So far as I know, the current (as of Jan 2023) default behavior is that all Blink and Gecko-based browsers (mostly meaning based on Chrome/Opera/Edge and Firefox, respectively) - but not Safari or other Webkit-based browsers - implement SameSite=Lax by default, only allow SameSite=None for Secure cookies, and also support cookie name security prefixes, but don't otherwise do anything novel or interesting with cookies unless the server or script says to.
Modern Safari (and other Webkit-based browsers) and also slightly outdated browser engines (as found in pre-Blink Edge or IE11 on Windows 10 from fall 2017 or newer, or similarly-old versions of the above browsers) will support SameSite but default to None instead of Lax, and lack the restriction of allowing None only on Secure cookies.
IE and pre-Blink Edge never got prefix support on any version. Blink and Gecko got prefix support in Mar 2016 and Nov 2016, respectively, slightly before Blink got SameSite (May 2016) and long before Gecko did (May 2018). Safari/Webkit in particular had no SameSite support on operating systems before OS 10.14 (Mohave) and also had a bug in handling any SameSite flags other than Lax and Strict (they'd act as though you'd specified Strict if any other flag was specified, even None; to actually get None you had to not set SameSite at all) until MacOS 10.15 (Catalina) and iOS 13. Safari added prefix support in 16.2, released in Dec 2022.
Some mobile browsers were slower than their desktop equivalents to add these features. In general, though, if they're based on the same engine as a desktop browser, they'll have the same cookie handling features. Note that, due to Apple's restrictions on code execution in third-party apps, all iOS browsers are Webkit based even if the desktop version of that browser uses Blink or Gecko.
No version of Internet Explorer/pre-Blink Edge for older Windows (pre-Fall-2017 update Win10, or any pre-Win10), nor any version of any browser from before Mar 2016, supports either SameSite or cookie prefixes at all.
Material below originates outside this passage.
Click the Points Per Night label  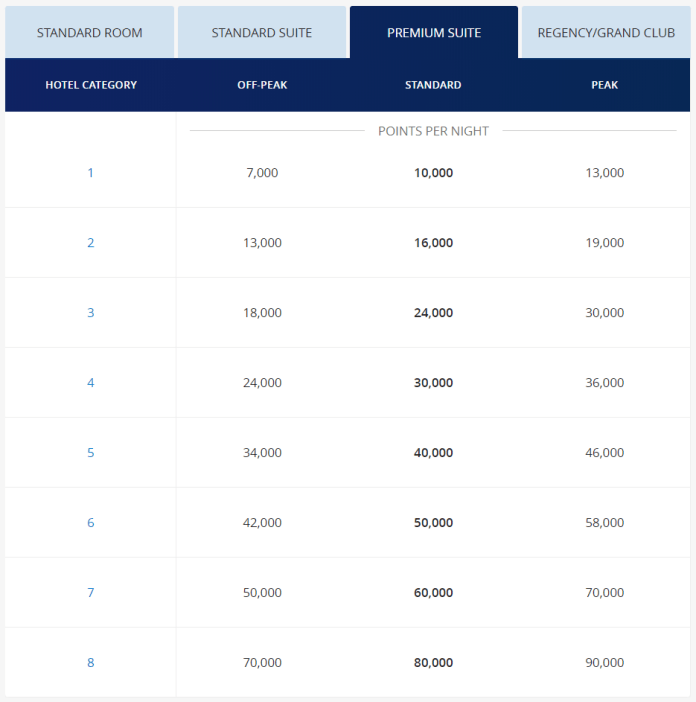point(433,131)
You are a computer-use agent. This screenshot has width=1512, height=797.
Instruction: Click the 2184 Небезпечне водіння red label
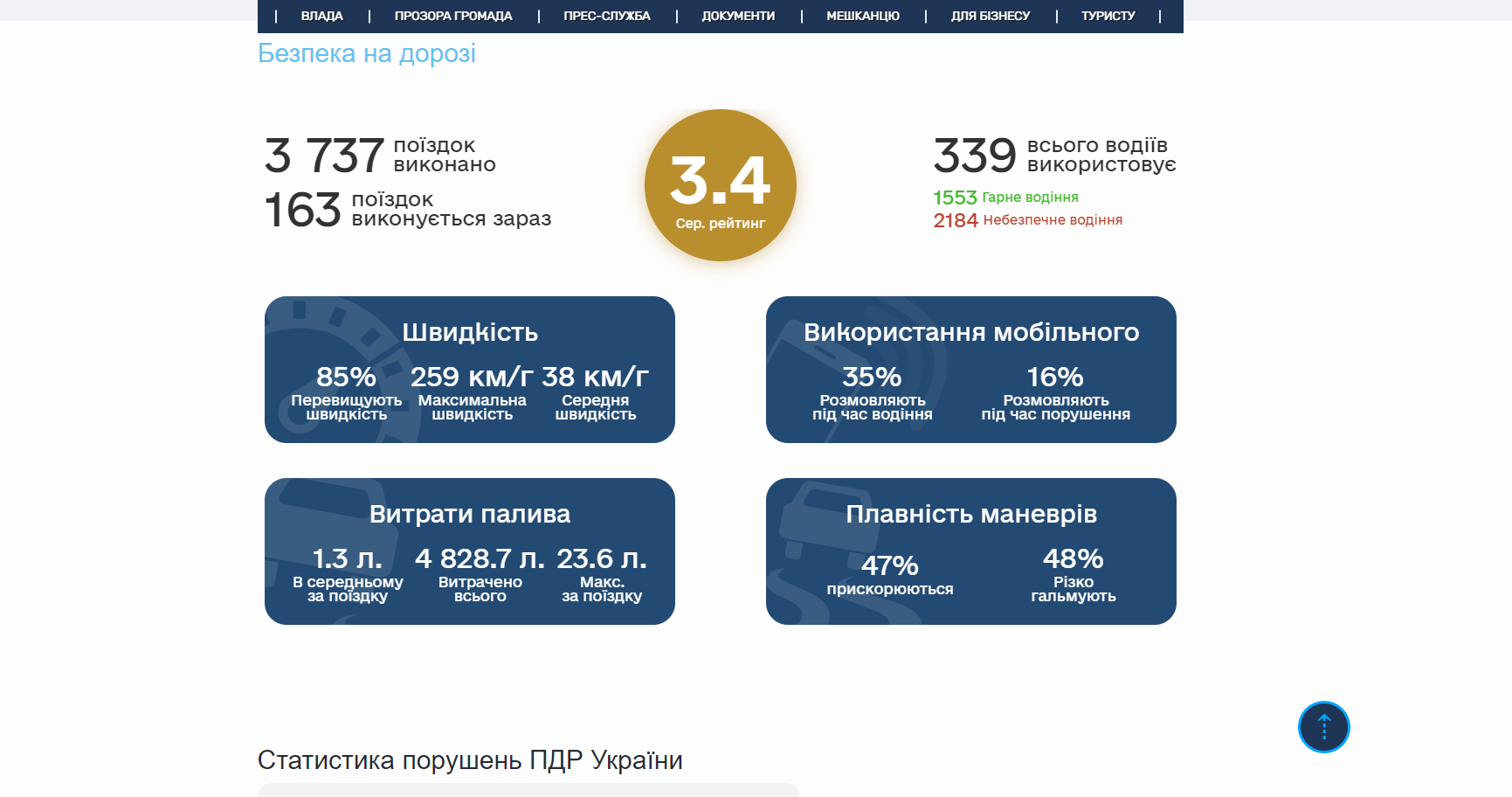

This information has mostly been sourced from https://caniuse.com/?search=SameSite and https://caniuse.com/?search=cookie%20prefix, with specific details verified on MDN and other sites.
Relying on SameSite for CSRF protection is rather fraught, in a way that numerous answers on this site have already gone into. Some such questions, linked automatically in the "Related Questions" sidebar, are Current status of SameSite cookie and For SameSite cookie with subdomains what are considered the same site?. Suffice it to say that even if your users run modern browsers, you're arguably better off continuing to use existing CSRF protections (including things like not allowing "simple" requests for state-changing actions - require a custom header or a Content-Type like application/json - and not allowing CORS preflights from untrusted origins) rather rely on SameSite. Explicitly setting SameSite=Lax does work cor CSRF protection if your users aren't on browsers more than a few years old, AND you have no untrusted or under-secured subdomains of your primary (public suffix plus one) domain regardless of what port or protocol they're on.